School brings back controversial corporal punishment with parents' permission

Danielle Fowler
·Freelance Writer
Would you give your child’s school to consent to reintroduce corporal punishment? [Photo: Getty]

A US school has reintroduced the paddle as a form of punishment after gaining parental permission.

The George School of Innovation and the Classics in Georgia, which caters for children aged between 5 and 15, asked parents if teachers could use corporal punishment – and one-third of 100 parents consented.

According to the form, misbehaving pupils will be “taken into an office behind closed doors” for their punishment and will be expected to “place their hands on their knees or a piece of furniture to be struck on the buttocks with a paddle”.

Parents will be notified prior to the punishment and the paddle – which can be no more than 24 inches in length and six inches in width – will only ever be used a maximum of three times. Those who do not give consent for the paddle will have to allow their child to be given five days suspension.

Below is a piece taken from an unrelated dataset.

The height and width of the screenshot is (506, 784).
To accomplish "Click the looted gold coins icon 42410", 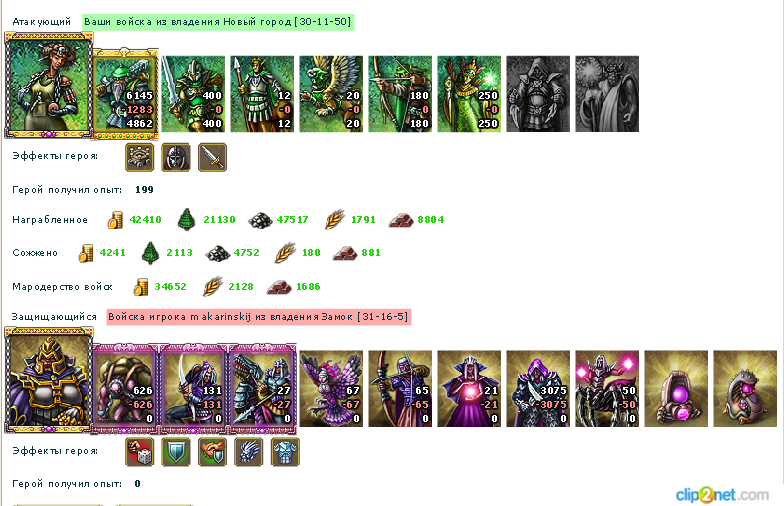I will tap(116, 220).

The school’s superintendent, Jody Boulineau, told local reporters: “It’s just one more tool that we have in our disciplinary toolbox. There’s no obligation. It’s not required, so a parent can either give consent for us to use that as a disciplinary measure, or they can deny consent.”

Unsurprisingly, the decision was met with controversy as some parents took to Twitter to criticise the reintroduction of corporal punishment.

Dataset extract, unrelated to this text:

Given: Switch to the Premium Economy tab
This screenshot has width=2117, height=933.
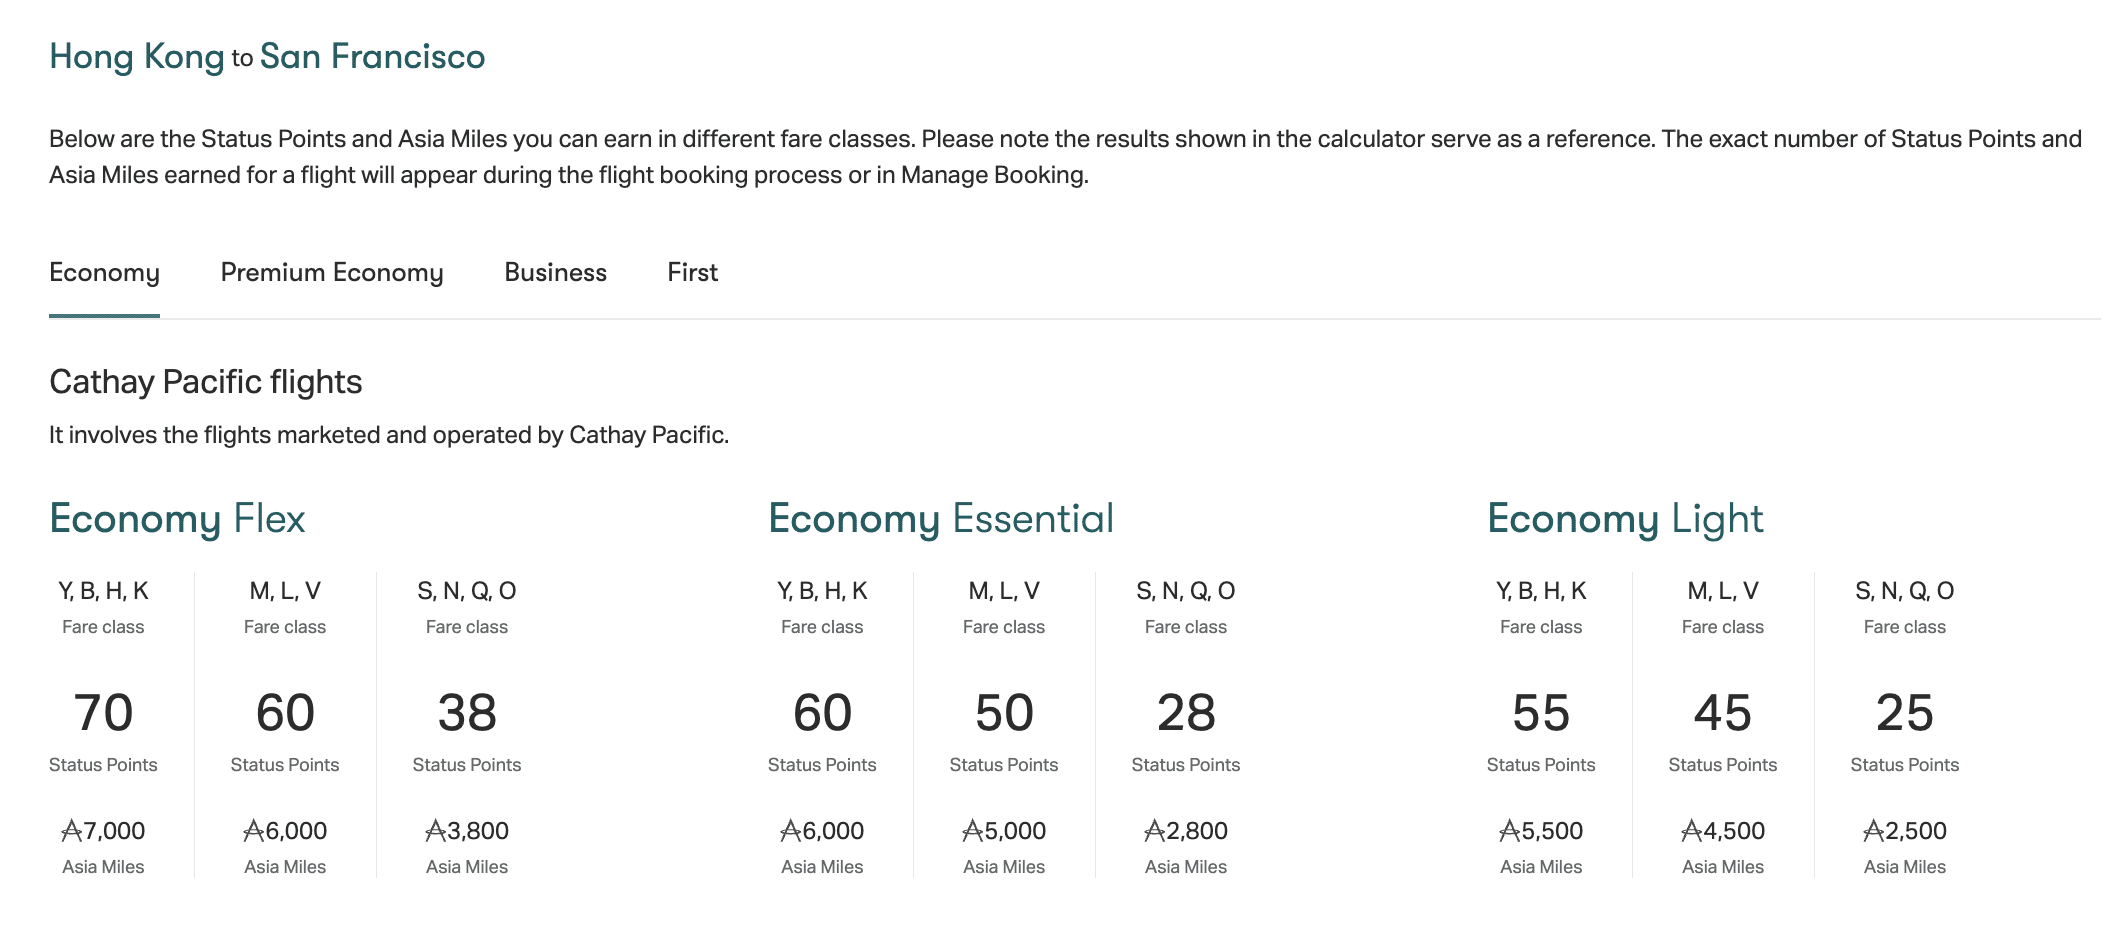Looking at the screenshot, I should (x=331, y=273).
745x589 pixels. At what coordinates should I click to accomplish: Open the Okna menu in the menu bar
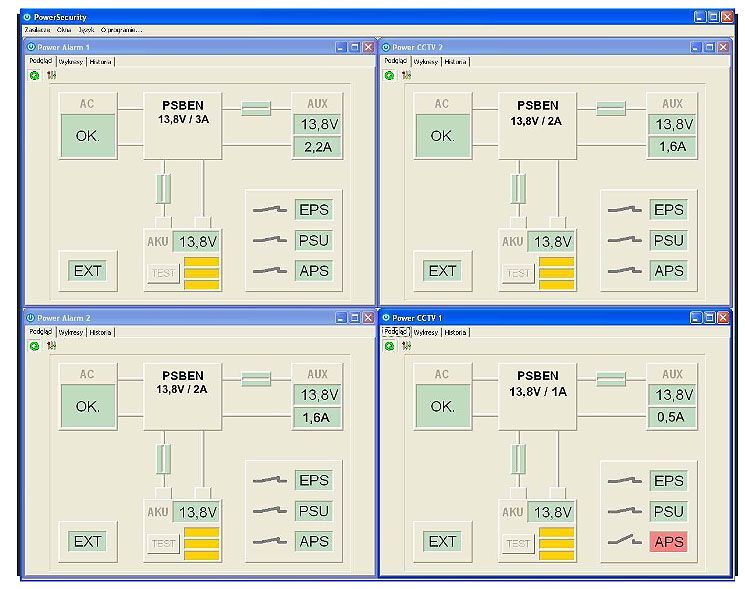[64, 30]
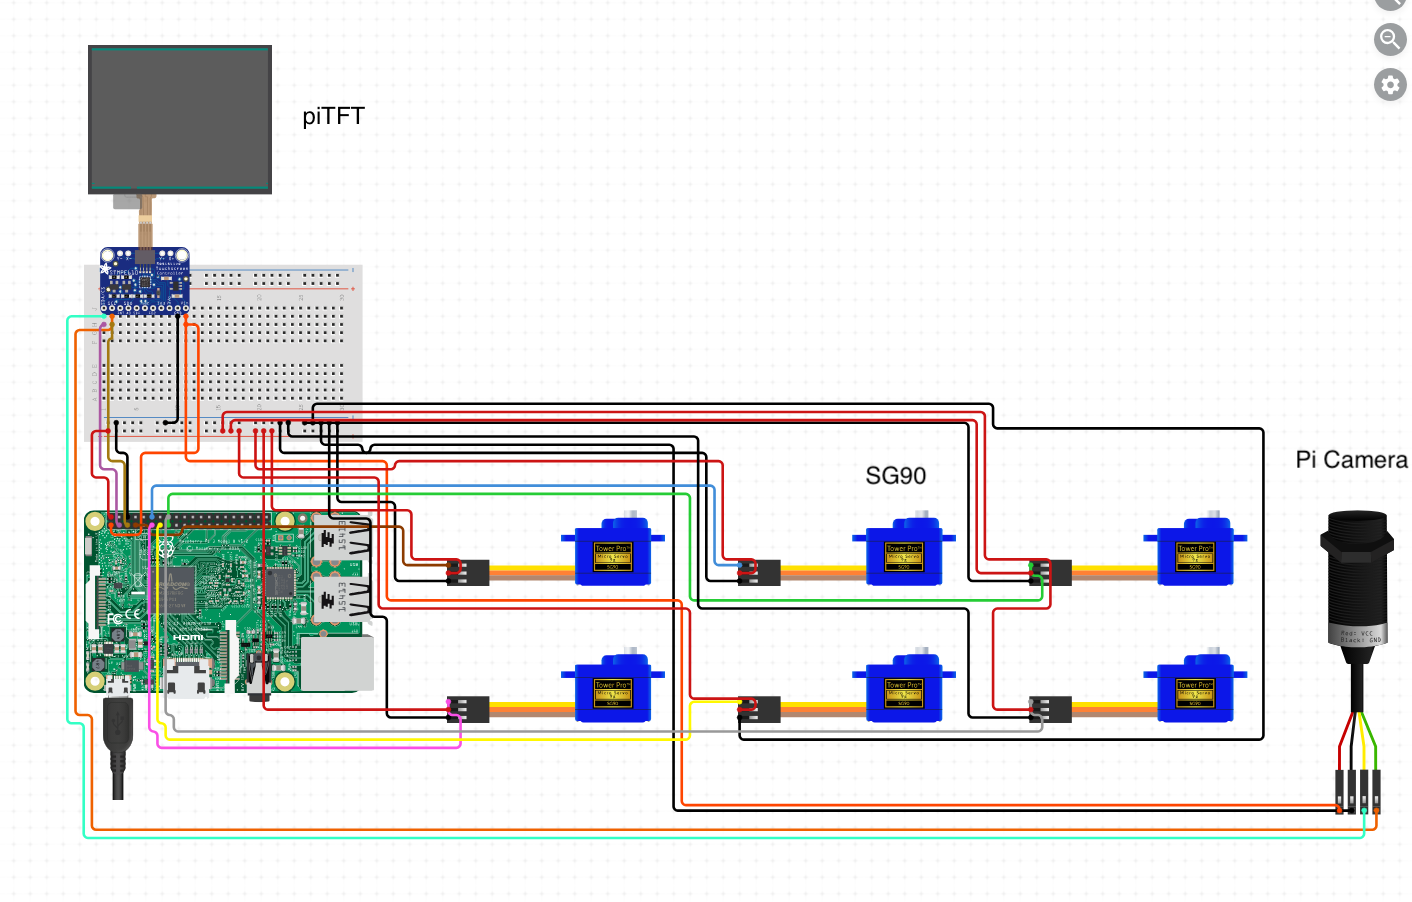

One mother wrote [sic]: “Georgia School for Innovation is paddling students?? ‘Innovation’ in their name with such barbaric punishment? Not my child! We have enough child abuse without signing parental permission slips allowing it. Blackmailing parents with a wooden board or 5 days suspension is WRONG!”

Another social media user tweeted, “Using the term ‘paddling’ makes corporal punishment seem benign. As a survivor of Catholic school, I can attest that ‘paddling’ is violence. Any adult hitting a child is unaware of the strength differential. Also it trains kids to hit and bully each other. It should be illegal”.

There are currently 19 states in America where corporal punishment is legal and according to the BBC, 160,000 students faced the controversial disciplinary method between 2011 and 2012.

States which allow physical punishment include Kansas, Florida, North Carolina and Texas to name a few.